_MATERIAL FOR THE TASK_:
☆ ☆ ☆ ☆ ☆

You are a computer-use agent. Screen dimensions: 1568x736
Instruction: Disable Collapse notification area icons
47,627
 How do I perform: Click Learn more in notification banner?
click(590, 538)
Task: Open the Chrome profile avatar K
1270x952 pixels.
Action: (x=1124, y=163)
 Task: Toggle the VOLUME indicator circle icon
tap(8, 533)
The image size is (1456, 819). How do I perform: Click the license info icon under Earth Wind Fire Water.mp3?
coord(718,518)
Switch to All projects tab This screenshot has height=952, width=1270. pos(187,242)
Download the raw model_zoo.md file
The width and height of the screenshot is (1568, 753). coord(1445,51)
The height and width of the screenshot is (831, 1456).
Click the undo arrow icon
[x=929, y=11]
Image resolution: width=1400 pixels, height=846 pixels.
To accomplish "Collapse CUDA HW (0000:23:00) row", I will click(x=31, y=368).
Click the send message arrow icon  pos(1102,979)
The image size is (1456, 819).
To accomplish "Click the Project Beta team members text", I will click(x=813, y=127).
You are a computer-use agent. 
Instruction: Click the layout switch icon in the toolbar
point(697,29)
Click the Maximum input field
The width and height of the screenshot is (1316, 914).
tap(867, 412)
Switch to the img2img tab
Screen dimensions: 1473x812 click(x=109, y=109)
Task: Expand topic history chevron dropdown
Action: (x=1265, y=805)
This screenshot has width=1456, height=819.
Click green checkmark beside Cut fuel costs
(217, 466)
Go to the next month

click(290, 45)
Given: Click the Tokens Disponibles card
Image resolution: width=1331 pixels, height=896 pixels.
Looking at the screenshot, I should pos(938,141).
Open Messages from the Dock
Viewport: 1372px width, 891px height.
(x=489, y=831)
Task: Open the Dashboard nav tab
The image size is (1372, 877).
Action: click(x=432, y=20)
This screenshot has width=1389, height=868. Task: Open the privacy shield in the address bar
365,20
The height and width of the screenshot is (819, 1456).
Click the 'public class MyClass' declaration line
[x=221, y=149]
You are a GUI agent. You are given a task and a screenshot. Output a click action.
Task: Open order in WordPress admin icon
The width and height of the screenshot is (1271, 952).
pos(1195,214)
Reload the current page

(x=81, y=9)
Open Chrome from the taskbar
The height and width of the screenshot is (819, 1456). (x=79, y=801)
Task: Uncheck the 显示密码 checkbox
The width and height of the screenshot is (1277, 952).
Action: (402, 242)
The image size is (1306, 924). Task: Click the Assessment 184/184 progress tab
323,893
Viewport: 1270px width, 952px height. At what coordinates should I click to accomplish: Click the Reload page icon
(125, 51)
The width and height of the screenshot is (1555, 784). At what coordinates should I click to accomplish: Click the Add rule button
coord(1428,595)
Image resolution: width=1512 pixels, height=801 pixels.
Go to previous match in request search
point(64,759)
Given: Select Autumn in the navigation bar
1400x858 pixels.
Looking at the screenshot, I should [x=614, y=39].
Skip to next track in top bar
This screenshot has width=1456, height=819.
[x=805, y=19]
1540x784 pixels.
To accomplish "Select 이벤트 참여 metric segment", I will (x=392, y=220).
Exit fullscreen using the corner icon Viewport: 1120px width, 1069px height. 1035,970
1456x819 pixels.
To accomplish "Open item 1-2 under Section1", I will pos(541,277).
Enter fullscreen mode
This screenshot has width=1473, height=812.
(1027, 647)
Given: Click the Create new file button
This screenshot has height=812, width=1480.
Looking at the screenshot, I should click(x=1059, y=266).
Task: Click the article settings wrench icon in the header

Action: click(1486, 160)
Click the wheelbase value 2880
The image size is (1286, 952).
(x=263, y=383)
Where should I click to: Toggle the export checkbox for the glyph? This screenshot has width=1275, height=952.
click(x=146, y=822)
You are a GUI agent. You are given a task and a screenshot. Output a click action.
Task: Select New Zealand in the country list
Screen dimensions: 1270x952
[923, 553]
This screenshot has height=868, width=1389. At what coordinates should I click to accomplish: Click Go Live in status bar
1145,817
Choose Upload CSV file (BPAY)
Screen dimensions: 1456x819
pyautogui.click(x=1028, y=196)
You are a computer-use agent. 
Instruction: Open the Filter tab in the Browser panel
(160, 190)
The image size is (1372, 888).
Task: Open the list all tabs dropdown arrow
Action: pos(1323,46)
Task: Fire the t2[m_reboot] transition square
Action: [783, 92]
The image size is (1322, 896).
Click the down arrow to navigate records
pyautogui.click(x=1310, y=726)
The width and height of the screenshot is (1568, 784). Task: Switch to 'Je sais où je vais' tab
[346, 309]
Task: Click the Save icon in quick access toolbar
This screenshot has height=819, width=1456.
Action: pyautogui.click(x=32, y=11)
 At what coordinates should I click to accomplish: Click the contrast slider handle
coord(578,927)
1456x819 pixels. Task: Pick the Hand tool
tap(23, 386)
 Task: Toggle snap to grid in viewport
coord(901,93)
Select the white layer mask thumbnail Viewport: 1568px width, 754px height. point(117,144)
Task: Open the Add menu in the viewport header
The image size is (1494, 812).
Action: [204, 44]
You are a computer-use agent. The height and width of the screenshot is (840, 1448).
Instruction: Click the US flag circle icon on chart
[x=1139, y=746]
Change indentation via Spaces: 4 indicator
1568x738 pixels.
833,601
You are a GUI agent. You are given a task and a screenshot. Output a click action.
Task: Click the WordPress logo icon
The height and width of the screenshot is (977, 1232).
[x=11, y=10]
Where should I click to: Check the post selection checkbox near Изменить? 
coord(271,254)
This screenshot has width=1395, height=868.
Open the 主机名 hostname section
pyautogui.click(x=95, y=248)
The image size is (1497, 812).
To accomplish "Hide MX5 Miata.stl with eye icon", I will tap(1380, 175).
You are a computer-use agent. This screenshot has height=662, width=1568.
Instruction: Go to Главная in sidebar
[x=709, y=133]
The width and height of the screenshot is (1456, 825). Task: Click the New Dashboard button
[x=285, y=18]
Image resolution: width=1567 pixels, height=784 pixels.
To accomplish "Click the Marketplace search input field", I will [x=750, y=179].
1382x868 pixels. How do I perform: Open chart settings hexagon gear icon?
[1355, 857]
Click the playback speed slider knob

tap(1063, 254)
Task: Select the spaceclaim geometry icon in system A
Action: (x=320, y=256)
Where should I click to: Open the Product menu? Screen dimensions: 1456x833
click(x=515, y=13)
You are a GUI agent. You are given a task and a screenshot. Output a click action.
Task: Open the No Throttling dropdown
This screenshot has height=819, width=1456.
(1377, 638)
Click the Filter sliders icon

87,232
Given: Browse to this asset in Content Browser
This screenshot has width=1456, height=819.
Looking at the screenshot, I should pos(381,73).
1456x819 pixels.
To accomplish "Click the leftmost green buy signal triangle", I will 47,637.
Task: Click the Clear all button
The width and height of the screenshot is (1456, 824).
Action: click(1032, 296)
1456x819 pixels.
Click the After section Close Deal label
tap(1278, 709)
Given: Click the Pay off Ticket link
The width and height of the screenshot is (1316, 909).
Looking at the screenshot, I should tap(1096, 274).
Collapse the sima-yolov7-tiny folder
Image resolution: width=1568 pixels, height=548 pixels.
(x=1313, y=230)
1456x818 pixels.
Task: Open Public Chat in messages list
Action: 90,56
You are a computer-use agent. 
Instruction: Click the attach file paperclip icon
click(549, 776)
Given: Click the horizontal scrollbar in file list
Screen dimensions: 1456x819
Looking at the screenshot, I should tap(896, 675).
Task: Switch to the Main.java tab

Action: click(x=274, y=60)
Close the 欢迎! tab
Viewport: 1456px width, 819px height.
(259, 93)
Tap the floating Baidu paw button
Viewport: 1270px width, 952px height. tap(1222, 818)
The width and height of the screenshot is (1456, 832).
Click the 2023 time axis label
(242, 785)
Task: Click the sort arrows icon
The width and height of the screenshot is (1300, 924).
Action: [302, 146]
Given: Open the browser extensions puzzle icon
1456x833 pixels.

☆ ☆ ☆ ☆ ☆

_EXERCISE AIM_:
Respond with only the number of lines above that include the string "input".

_EXERCISE RESPONSE_:
2